» Provided text:

------------------------------------------------------------

Sydney Charles Allicock (born 1954) was minister of Indigenous People's Affairs in Guyana from 2015-2020, and was vice-president of Guyana from 2015-2020.

Career 
Allicock was born in North Rupununi, Upper Takutu-Upper Essequibo region. he was elected Toshao (chief) of the Annai, in Region No. Nine, the North Rupununi in 1989. He is currently the chairman of the North Rupununi District Development Board. 

His father was one of the founders of the Iwokrama International Centre for Rain Forest Conservation and Development and Allicock has been one of the key tutors in their training program.

He pioneered Amerindian Heritage Day, which was later adopted as a national event.

From May 2015 to August 2020, he served as Minister of Indigenous Peoples' Affairs and one of the vice presidents in the cabinet of David A. Granger representing the Guyana Action Party.

Recognition 
In 2010, Allicock was the recipient of the Anthony N. Sabga Caribbean Awards for Excellence for his public service work.

------------------------------------------------------------

» What to work on:
Transcribe verbatim the passage of the Sydney Allicock biography above, starting with "His father was" and going on through "their training program.".

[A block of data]
------------------------------------------------------------

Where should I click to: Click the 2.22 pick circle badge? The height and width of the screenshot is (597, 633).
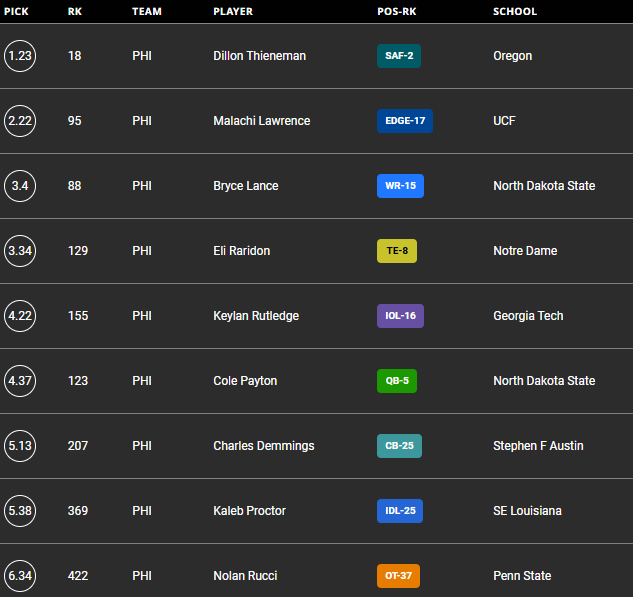click(x=20, y=121)
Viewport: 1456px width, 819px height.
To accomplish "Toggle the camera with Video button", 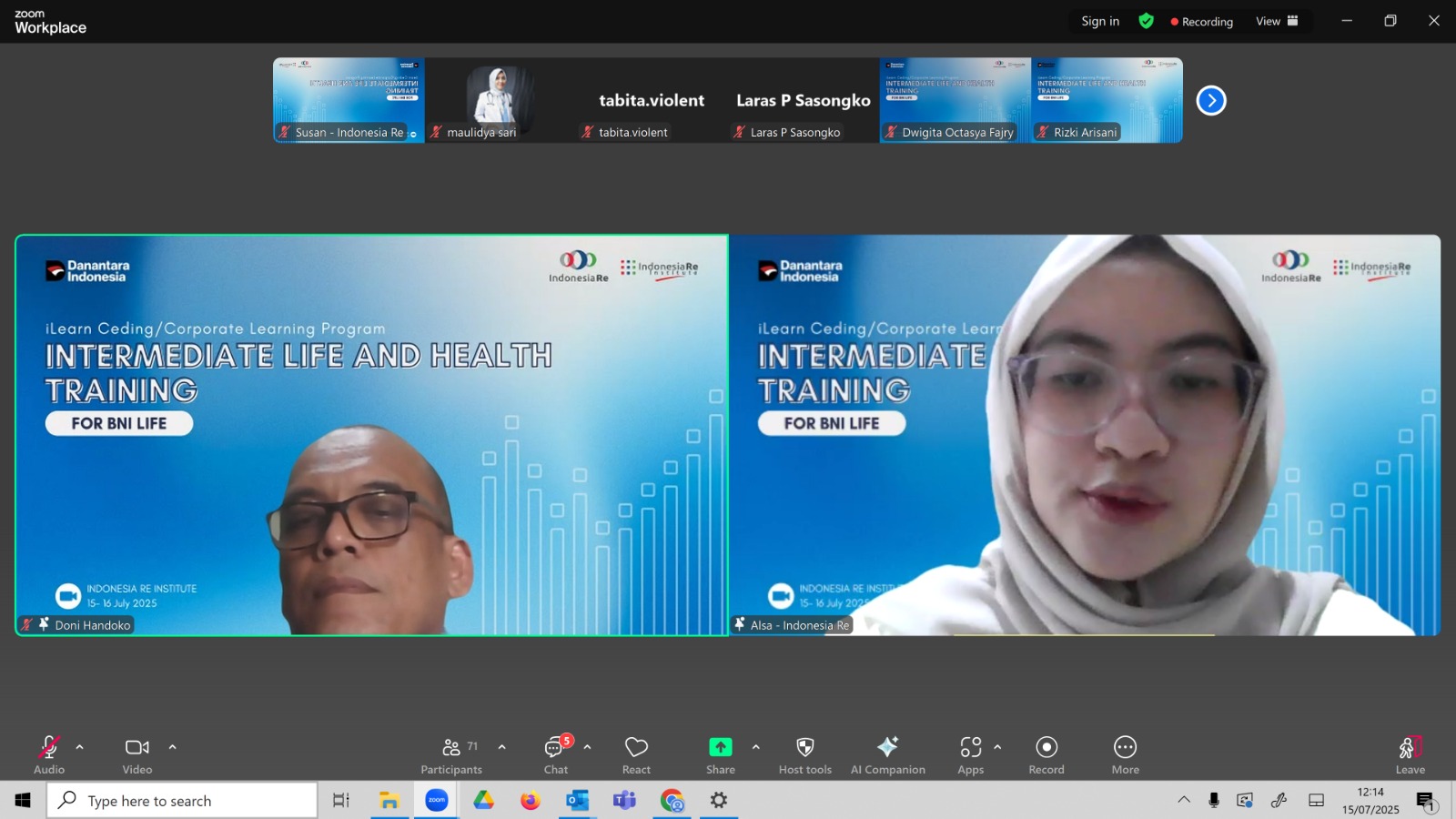I will click(137, 755).
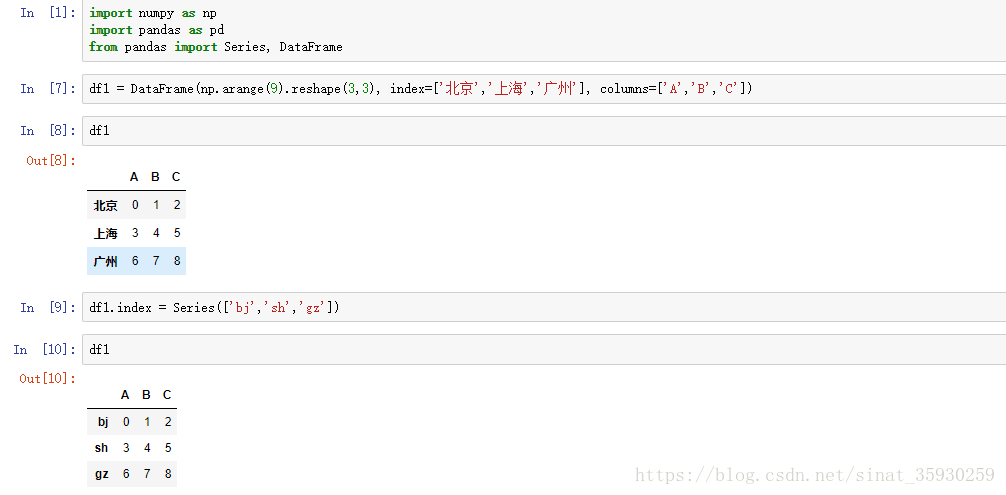Focus the DataFrame creation code cell
Screen dimensions: 1006x495
(x=540, y=89)
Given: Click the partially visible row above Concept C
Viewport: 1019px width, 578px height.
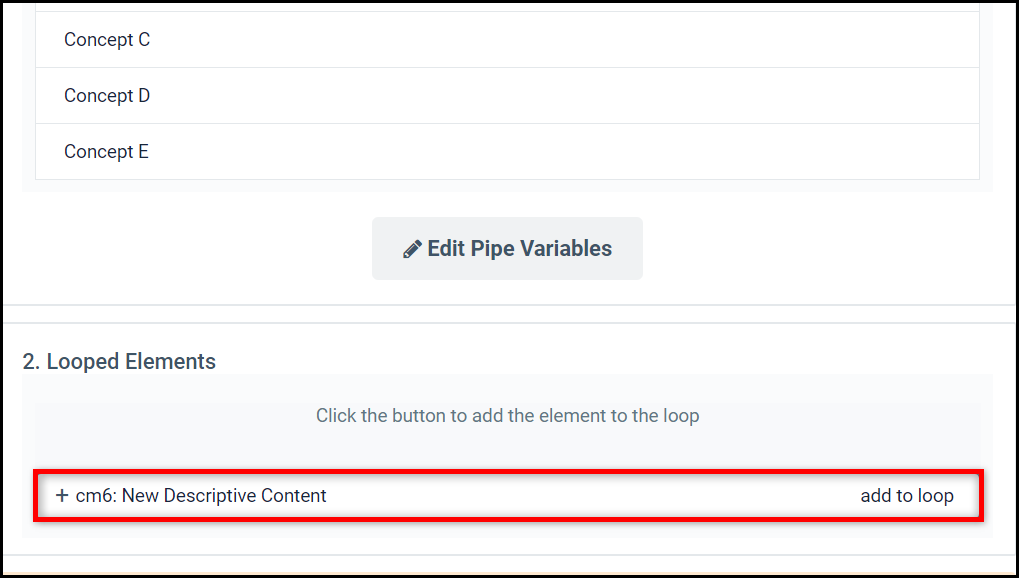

------------------------------------------------------------

» Response to this task:
His father was one of the founders of the Iwokrama International Centre for Rain Forest Conservation and Development and Allicock has been one of the key tutors in their training program.